苏方国,赵 朋,赵曙明
(1.深圳大学 管理学院,广东 深圳518060;2.南京大学 商学院,江苏 南京210093)
近些年,越来越多的研究关注职场破坏性行为,如职场暴力(Workplace violence)(Piquero,Piquero,Craig,Clipper,2013)[1]、职 场 侵 犯(Workplace aggression)(Neumanamp;Baron,1998[2];Hills,Catherine Joyce,2013[3])、职场排斥(Workplace ostracism)(Leung,Wu,Chen,Young,2011[4];Zhao,Peng,Sheard,2013[5])、职场隔离(Workplace isolation)(Marshall,Michaelsamp;Mulki,2007[6];Mulki,et.al.,2008[7];Mulki,Jaramillo,2011[8])。据一项调查显示,“七成职场人士曾遭遇职场冷暴力,而其中七成又由上司施加”(子强,2009)[9]。越来越多的职场人士反映:在公司被上司架空、被长期出差、被边缘化、被调离擅长的岗位等类似断绝发展机会的显性“动硬”的职场隔离;还有一种隐性“玩阴”的职场隔离,表面工作岗位等都没有改变,但实质上在工作上得不到正常的支持与发展机会,在人际关系方面被孤立和冷落,被上司视为空气,拒绝交流。国外职场的破坏性行为更多表现为直接的面对面的肢体冲突,而国内职场更多地表现为隐性的非面对面的精神虐待。遗憾的是,国内对于职场隔离的现有研究仅集中在性别隔离、户籍隔离等比较显性的现象上,如王红芳(2005)[10]发现市场竞争直接引发的大量职业性别隔离,所以现有研究还缺乏对职场中广泛存在的架空、边缘化、孤立等精神虐待型隐性职场隔离的研究。

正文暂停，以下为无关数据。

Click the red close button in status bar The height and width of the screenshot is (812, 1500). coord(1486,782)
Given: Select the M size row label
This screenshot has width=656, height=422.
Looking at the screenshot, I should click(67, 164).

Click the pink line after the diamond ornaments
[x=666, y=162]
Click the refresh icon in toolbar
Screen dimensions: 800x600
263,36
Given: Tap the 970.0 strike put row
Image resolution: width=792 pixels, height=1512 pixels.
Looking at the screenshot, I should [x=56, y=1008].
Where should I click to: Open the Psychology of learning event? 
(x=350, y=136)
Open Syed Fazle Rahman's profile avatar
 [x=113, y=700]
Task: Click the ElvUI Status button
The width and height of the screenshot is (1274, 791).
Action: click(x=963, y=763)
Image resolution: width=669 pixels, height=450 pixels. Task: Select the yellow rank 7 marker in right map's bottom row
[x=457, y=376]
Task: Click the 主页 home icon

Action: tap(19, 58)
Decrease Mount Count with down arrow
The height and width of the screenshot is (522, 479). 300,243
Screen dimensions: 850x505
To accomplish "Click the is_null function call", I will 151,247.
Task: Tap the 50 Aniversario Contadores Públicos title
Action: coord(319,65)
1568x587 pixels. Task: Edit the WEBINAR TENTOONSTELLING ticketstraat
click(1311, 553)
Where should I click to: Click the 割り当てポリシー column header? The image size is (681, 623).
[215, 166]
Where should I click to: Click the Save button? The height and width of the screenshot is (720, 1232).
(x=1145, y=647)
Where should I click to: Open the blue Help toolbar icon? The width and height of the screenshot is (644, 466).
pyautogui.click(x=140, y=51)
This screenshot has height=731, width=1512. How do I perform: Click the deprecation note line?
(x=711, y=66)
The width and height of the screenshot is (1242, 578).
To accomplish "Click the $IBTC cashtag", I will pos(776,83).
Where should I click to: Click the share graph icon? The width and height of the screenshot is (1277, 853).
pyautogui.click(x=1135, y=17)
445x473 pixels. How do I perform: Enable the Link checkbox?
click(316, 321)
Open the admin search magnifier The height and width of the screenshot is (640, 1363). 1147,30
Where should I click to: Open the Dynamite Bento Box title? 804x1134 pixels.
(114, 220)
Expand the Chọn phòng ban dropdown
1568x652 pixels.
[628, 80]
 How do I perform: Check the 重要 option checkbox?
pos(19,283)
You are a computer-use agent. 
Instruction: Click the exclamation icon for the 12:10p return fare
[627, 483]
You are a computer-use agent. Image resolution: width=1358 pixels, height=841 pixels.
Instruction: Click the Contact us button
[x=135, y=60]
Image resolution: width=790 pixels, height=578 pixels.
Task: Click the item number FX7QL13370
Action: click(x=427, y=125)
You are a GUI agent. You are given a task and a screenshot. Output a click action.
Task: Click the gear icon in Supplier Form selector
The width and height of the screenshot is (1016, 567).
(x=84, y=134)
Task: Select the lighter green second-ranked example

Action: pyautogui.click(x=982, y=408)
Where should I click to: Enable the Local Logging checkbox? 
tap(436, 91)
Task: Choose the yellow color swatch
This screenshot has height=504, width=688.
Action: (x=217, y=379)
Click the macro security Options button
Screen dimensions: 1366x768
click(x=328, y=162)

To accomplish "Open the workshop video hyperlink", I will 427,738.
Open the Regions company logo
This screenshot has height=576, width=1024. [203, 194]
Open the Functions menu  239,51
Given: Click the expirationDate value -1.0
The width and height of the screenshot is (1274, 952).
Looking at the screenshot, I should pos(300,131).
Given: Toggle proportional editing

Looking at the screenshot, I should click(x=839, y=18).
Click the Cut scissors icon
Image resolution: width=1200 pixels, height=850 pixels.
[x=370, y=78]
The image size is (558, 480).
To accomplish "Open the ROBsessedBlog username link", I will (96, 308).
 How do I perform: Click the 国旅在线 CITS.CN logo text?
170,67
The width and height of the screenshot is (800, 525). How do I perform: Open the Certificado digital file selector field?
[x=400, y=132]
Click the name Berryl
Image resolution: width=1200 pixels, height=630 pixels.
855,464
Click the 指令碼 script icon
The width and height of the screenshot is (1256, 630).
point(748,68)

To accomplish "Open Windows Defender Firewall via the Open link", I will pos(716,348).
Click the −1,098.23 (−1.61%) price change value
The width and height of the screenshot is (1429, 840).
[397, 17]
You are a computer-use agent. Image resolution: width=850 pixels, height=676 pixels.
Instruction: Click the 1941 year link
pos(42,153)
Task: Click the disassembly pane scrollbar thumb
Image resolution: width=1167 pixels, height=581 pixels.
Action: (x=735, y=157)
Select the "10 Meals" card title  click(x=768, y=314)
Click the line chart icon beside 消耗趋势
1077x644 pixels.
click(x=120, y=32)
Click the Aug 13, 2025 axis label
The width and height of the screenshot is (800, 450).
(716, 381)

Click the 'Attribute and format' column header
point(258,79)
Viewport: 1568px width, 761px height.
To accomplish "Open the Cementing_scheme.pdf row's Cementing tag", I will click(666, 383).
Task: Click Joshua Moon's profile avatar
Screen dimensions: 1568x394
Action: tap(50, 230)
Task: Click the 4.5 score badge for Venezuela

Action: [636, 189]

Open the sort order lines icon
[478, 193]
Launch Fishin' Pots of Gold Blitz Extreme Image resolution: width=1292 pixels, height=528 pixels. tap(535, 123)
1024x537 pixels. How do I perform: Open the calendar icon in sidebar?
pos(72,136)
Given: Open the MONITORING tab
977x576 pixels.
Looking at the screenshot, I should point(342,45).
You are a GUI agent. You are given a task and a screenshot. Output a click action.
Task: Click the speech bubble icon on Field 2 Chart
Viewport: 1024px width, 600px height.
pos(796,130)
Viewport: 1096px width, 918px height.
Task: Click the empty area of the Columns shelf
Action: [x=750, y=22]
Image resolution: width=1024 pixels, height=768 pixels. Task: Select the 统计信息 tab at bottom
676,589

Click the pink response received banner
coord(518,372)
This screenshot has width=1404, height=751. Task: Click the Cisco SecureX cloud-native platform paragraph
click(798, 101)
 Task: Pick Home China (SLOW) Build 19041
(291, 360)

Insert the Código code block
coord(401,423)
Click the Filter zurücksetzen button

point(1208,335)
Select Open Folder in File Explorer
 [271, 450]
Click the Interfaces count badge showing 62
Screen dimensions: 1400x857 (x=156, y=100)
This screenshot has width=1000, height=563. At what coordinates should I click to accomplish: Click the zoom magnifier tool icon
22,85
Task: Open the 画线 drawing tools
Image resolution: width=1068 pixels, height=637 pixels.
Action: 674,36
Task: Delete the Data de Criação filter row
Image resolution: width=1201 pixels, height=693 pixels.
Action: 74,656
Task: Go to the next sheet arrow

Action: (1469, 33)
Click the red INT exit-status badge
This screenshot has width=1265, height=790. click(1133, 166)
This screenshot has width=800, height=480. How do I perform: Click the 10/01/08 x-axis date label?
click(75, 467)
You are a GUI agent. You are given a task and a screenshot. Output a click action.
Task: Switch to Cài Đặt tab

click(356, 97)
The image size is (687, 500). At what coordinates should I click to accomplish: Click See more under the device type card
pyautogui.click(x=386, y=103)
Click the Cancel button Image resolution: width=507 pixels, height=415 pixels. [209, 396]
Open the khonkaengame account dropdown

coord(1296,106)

职场隔离(Workplace isolation)包含了职场排斥(Workplace ostracism),可能比职场排斥更隐性、更无形,职场隔离是一种冷暴力,是一种惩罚,是对不遵守群体规范人员的故意冷落、孤立和施加社会压力。对个体而言,职场隔离可能会给员工造成压力、焦虑、失眠等生理与心理问题(迈尔斯,2006)[11];对组织而言,职场隔离可能影响组织成员之间的有效协作(巴纳德,1938)[12];对社会而言,被隔离感的员工可能导致群体性反生产行为与极端的群体性事件。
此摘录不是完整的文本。